Back at the law firm, we had a “pace” for long-form research-based writing, like recommendation letters and legal briefs: one page per hour.  This was approximately how long producing these pages actually took, from the moment one of the paralegals dropped off the case file to the final edit of the finished draft.  A ten-page, single-spaced recommendation letter took about ten hours; a ten-page, double-spaced brief in support of a motion for summary judgment also took about ten hours.  On entering grad school, I assumed that academic papers would take about the same amount of time.

The sound you are now hearing is every academic in the country laughing at my naïveté.

In the past eleven days, I’ve produced about fifty pages of academic writing.  That’s “academic,” as in “not written for teaching, freelance client, blogging, or personal purposes,” and “writing,” as in “not research, outlining, or freewriting in an attempt to tag and track all my various thoughts.”

The writing alone has taken about sixty hours in the past eleven days.  In all, I’d estimate that my “pace” for academic writing has been about three hours per double-spaced page.

There are, of course, reasons for this that have nothing to do with my relative skill at legal and academic writing.  Academic writing is by nature harder than legal writing, for several reasons:

1.  The scope of the research is larger. 
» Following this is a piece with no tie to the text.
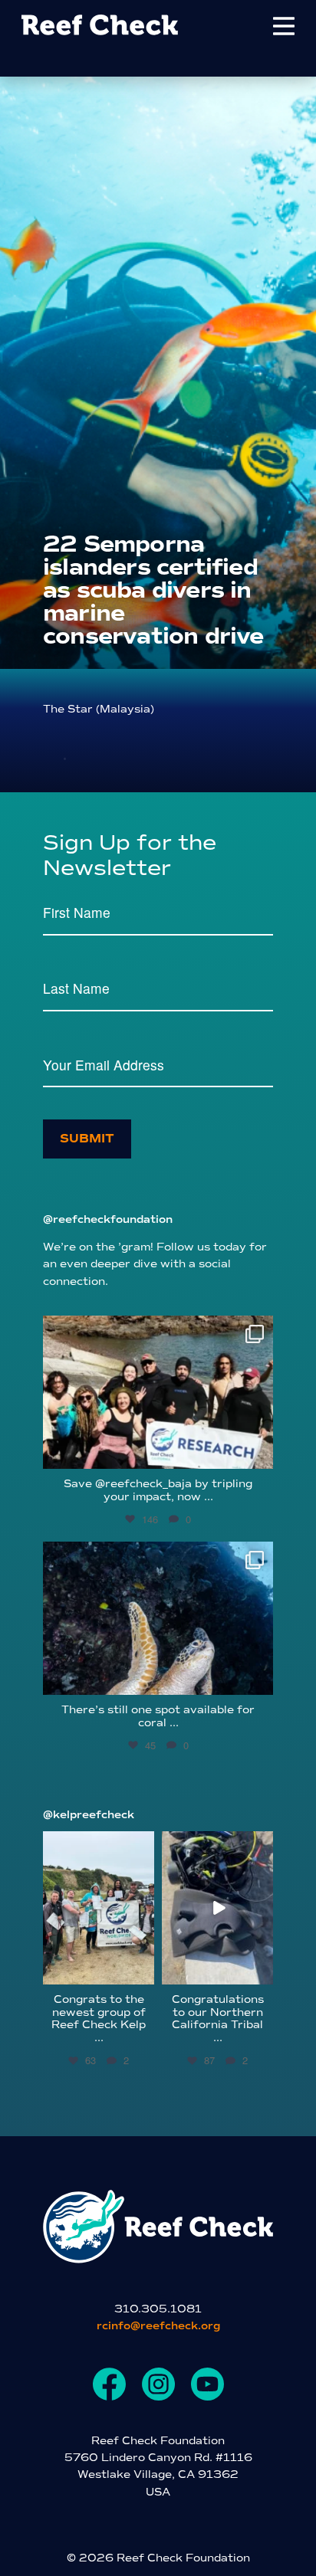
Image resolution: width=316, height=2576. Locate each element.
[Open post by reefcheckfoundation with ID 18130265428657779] (158, 1392)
Legal briefs have one set of facts that are based on a discrete set of sources (massive document review projects notwithstanding).  In daily practice, we see the same basic legal issues over and over, which makes the legal research move more quickly; by the time I left the firm, I had a desktop folder containing the twenty cases we cited most often.  Academic research is more far-flung, especially if we go for the “interdisciplinary” approach.

2.  The organization is looser.

Legal briefs have very specific organization rules: facts, legal issues, analysis.  They don’t mess around with introductions, and the conclusion is one sentence: “For the abovementioned reasons, [PARTY] respectfully requests that this Court [do the thing].”  Short of deciding on which order to make your arguments, you don’t have to do a lot of outlining or planning.  Academic papers offer much greater scope for organizational choice – which can be great for your argument but which also take time.

3.  There are (probably) several ways to look at the evidence.

Legal briefs are partisan by nature, even if you’re not actually a party to the case.  Sure, occasionally someone will write an amicus brief in support of neither party, but those are few and far between and are inevitably polemics on the author’s partisan point anyway.   But in academic writing, particularly in English, the evidence frequently points in several directions at once.  This is doubly true if your theoretical framework permits questioning not only of the arguments but of the language itself.  (Ask me about my work in deconstruction!)

4.  Who’s my audience, anyway? 

Lawyers know what judges want, and if we don’t, the judge tells us.  “Writing the best brief you can” is always about writing the best brief for this particular court.  Academic writing, on the other hand, has more than one judge.  Or it should; writing seminar papers that can’t make their way into a publication or into your thesis/dissertation even with substantial editing are a waste of everyone’s extraordinary effort.

This list overlooks, of course, the types of legal writing that are also academic writing, aka “law review articles.”  It’s been several years since I produced a seminar paper for a law school class, but those are nearly as time-consuming as academic works, especially if your legal-academic piece is interdisciplinary.